- [SELECTED TEXT]
The growing scarcity of freshwater resources has intensified the need for efficient desalination technologies. In recent years, graphene oxide (GO) and titania have emerged as highly promising candidates for membrane fabrication, owing to their exceptional physicochemical properties. In this study, we present a comprehensive investigation into the synthesis, characterization, and application of two-dimensional GO-titania nanosheet composite membranes for ion sieving. Firstly, layered potassium lithium titanate crystals K0.8Ti1.73Li0.27O4 were produced by a solid-state growth method. The crystals were converted into monolayer titania nanosheets (TiNS) through acid-exchange and liquid phase exfoliation. X-ray diffraction (XRD) analysis and characterization techniques such as SEM, TEM and AFM confirmed the presence of monolayer Ti0.87O2 nanosheets in the colloidal solution. Fabrication of GO-TiNS composite membranes was achieved by employing vacuum filtration of a well-dispersed mixture containing GO nanosheets and TiNS. Ion selectivity of the membranes was evaluated for their ion sieving capabilities. Results showed that the permeation rates of Mg2+ decreased faster than that of Li+ with addition of TiNS, and the Li/Mg2+ separation ratio is 1.08, 1.65. 1.87, 1.83 for GO, GO-TiMS1.2, GO-TiNS2.0 and GO-TiNS2.5 membrane, respectively. The best selectivity for Li+/Mg2+ was achieved with 2.0% of TiNS in GO. Our results indicate TiNS could increase the separation capability of GO membrane between Li+ and Mg2+. This work demonstrates the potential of GO and TiNS for future application in the design and optimization of advanced ion-selective membranes.

- [WHAT IS NEEDED]
Write the next part of the text on graphene oxide–titania membranes, picking up after its final sentence. The material that follows has no connection to the text on graphene oxide–titania membranes.

- [DATA SHOWN]
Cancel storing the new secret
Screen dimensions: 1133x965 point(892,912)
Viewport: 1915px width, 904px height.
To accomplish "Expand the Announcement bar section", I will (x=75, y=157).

- [ANSWER]
Keywords: Graphene oxide; Titania nanosheets; Nanocomposite membranes; Ion sieving; Li+/Mg2+ selectivity

Introduction

Separation is one of the significant technologies for monitoring anthropogenic pollutants in aquatic systems and enhancing efficiencies of various types of batteries, contributing to enormous economic effects, clean energy generation, and a sustainable ecosystem1. Traditional separation methods include absorption2, extractive distillation3, crystallization4, etc. These approaches have been broadly applied in industrial processes but take up 10-15% of energy consumption in the world and 50% of that in the chemical industry. Among novel separation technologies, ion-selective membranes have garnered immense attention in recent years, owing to their pivotal role in various applications such as desalination, energy storage, and separation processes5. These membranes are engineered to allow selective transport of ions while impeding the passage of other species, facilitating the efficient separation and purification of diverse ionic species. Membranes prepared from two-dimensional (2D) materials have demonstrated remarkable properties, such as exceptional selectivity, high permeability, and enhanced durability, making them promising candidates for water purification or resource recycling6. Among common types of ion-sieving membranes, reverse osmosis membranes, nanofiltration membranes, and electrodialysis membranes mainly employ polymeric composite materials, while other membranes also use graphene/graphene oxide, zeolites, or other materials. Various composite materials are fabricated into membranes to improve ion selectivity via size exclusion, electric charge interaction and co-enhancement of size exclusion and electric charge interaction, allowing certain ionic species to be selected and therefore leading to different applications7.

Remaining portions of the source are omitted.